Please count the lines in the material below that contain the string "beside", with case counting, and reply with only the number.

Item coordinate data
○ ○ ○ ○ ○ ○ ○

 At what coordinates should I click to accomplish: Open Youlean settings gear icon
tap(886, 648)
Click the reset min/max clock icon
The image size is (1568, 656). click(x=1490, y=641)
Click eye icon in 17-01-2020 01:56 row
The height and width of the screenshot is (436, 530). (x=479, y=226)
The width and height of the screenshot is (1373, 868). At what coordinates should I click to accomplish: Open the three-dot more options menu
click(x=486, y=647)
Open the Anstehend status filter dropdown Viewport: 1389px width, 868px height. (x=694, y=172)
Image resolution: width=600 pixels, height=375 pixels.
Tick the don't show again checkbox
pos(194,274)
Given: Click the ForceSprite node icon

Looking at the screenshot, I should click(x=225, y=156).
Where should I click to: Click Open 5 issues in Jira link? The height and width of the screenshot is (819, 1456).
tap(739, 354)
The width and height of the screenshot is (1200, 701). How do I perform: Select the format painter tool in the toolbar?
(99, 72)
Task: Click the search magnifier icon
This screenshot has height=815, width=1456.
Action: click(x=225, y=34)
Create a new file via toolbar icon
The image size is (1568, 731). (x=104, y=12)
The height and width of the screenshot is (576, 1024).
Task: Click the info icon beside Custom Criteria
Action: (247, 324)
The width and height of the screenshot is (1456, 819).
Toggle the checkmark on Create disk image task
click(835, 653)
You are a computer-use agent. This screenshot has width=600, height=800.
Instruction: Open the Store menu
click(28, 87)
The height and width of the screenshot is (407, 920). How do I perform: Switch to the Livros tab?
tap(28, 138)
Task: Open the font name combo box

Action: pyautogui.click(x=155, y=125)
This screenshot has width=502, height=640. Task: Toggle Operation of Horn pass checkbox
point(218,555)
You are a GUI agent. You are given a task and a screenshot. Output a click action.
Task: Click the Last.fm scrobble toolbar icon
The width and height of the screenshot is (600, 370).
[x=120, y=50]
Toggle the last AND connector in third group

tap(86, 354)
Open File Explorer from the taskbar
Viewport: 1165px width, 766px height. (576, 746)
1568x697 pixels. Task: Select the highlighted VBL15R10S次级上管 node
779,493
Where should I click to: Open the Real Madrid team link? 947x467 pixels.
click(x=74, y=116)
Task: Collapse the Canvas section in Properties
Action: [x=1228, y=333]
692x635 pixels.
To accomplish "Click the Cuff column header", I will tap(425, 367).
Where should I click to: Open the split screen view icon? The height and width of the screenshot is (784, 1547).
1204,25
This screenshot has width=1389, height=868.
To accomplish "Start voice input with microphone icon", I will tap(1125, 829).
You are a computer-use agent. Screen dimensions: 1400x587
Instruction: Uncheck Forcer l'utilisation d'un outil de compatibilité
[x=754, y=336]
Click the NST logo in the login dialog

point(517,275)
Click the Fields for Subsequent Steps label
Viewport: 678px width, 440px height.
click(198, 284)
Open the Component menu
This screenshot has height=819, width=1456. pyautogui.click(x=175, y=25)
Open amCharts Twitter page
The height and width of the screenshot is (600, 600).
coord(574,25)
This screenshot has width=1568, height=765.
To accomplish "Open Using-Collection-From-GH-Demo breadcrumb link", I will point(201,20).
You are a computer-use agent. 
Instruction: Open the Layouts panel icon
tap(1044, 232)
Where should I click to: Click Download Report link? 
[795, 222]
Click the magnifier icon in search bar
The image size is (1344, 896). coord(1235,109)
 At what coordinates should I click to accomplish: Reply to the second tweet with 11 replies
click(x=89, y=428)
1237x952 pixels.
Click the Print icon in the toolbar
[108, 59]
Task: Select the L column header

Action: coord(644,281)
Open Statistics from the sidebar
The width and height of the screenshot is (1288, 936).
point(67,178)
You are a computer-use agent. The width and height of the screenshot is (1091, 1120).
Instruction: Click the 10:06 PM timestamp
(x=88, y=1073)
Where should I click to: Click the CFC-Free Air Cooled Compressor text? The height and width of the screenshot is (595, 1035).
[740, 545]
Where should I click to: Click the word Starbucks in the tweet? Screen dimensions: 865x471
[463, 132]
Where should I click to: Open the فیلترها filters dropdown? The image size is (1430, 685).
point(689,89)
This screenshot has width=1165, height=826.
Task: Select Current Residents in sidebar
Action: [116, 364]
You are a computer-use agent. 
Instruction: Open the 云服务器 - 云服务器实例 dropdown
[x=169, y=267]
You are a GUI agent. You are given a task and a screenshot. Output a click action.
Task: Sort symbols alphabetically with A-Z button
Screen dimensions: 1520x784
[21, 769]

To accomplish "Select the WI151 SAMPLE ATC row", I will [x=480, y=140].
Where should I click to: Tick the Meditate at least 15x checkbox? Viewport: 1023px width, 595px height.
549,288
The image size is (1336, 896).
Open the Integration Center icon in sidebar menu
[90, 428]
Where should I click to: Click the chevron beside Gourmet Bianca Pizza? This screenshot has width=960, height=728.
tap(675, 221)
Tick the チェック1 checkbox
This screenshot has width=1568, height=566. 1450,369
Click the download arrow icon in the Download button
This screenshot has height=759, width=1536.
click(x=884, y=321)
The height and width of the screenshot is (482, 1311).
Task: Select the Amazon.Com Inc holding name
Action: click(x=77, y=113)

○ ○ ○ ○ ○ ○ ○

SOLUTION BELOW
2